→ **PROBLEM DESCRIPTION**:
The full listing, from first line to last, should be set down again exactly.

'''

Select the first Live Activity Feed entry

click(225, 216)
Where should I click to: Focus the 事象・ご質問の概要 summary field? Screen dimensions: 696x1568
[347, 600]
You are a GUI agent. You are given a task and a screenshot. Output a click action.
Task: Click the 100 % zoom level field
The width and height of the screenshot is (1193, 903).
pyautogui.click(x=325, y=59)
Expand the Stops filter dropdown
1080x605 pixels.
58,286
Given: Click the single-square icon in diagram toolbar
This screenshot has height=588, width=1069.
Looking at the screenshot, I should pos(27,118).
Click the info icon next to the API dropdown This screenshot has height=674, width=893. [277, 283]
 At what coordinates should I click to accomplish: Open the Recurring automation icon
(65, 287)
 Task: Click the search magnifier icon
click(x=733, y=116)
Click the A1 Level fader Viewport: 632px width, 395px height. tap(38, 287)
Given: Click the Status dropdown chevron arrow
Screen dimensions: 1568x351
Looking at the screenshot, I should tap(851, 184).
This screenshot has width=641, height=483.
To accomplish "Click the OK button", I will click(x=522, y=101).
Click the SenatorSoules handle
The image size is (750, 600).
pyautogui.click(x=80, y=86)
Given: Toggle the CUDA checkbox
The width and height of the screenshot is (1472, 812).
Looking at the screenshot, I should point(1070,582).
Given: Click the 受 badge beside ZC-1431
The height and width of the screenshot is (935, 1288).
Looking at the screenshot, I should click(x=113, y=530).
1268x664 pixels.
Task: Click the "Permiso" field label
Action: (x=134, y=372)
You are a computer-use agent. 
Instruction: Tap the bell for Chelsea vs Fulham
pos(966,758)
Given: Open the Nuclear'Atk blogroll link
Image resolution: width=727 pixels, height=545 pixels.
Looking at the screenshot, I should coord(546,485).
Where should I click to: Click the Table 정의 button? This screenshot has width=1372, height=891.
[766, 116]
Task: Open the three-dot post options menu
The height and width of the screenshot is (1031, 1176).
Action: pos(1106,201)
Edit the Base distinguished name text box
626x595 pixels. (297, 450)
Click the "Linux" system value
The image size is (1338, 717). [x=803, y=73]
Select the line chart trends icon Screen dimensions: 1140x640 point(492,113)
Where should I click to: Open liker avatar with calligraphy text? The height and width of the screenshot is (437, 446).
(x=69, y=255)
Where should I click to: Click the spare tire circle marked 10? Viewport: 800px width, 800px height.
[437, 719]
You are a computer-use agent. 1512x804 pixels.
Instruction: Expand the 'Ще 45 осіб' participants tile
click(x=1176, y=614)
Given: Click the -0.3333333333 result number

'''

→ **FINISHED TASK**:
Select the first Live Activity Feed entry

click(225, 216)
Where should I click to: Focus the 事象・ご質問の概要 summary field? Screen dimensions: 696x1568
[347, 600]
You are a GUI agent. You are given a task and a screenshot. Output a click action.
Task: Click the 100 % zoom level field
The width and height of the screenshot is (1193, 903).
pyautogui.click(x=325, y=59)
Expand the Stops filter dropdown
1080x605 pixels.
58,286
Given: Click the single-square icon in diagram toolbar
This screenshot has height=588, width=1069.
Looking at the screenshot, I should pos(27,118).
Click the info icon next to the API dropdown This screenshot has height=674, width=893. [277, 283]
 At what coordinates should I click to accomplish: Open the Recurring automation icon
(65, 287)
 Task: Click the search magnifier icon
click(x=733, y=116)
Click the A1 Level fader Viewport: 632px width, 395px height. tap(38, 287)
Given: Click the Status dropdown chevron arrow
Screen dimensions: 1568x351
Looking at the screenshot, I should tap(851, 184).
This screenshot has width=641, height=483.
To accomplish "Click the OK button", I will click(x=522, y=101).
Click the SenatorSoules handle
The image size is (750, 600).
pyautogui.click(x=80, y=86)
Given: Toggle the CUDA checkbox
The width and height of the screenshot is (1472, 812).
Looking at the screenshot, I should point(1070,582).
Given: Click the 受 badge beside ZC-1431
The height and width of the screenshot is (935, 1288).
Looking at the screenshot, I should click(x=113, y=530).
1268x664 pixels.
Task: Click the "Permiso" field label
Action: (x=134, y=372)
You are a computer-use agent. 
Instruction: Tap the bell for Chelsea vs Fulham
pos(966,758)
Given: Open the Nuclear'Atk blogroll link
Image resolution: width=727 pixels, height=545 pixels.
Looking at the screenshot, I should coord(546,485).
Where should I click to: Click the Table 정의 button? This screenshot has width=1372, height=891.
[766, 116]
Task: Open the three-dot post options menu
The height and width of the screenshot is (1031, 1176).
Action: pos(1106,201)
Edit the Base distinguished name text box
626x595 pixels. (297, 450)
Click the "Linux" system value
The image size is (1338, 717). [x=803, y=73]
Select the line chart trends icon Screen dimensions: 1140x640 point(492,113)
Where should I click to: Open liker avatar with calligraphy text? The height and width of the screenshot is (437, 446).
(x=69, y=255)
Where should I click to: Click the spare tire circle marked 10? Viewport: 800px width, 800px height.
[437, 719]
You are a computer-use agent. 1512x804 pixels.
Instruction: Expand the 'Ще 45 осіб' participants tile
click(x=1176, y=614)
Given: Click the -0.3333333333 result number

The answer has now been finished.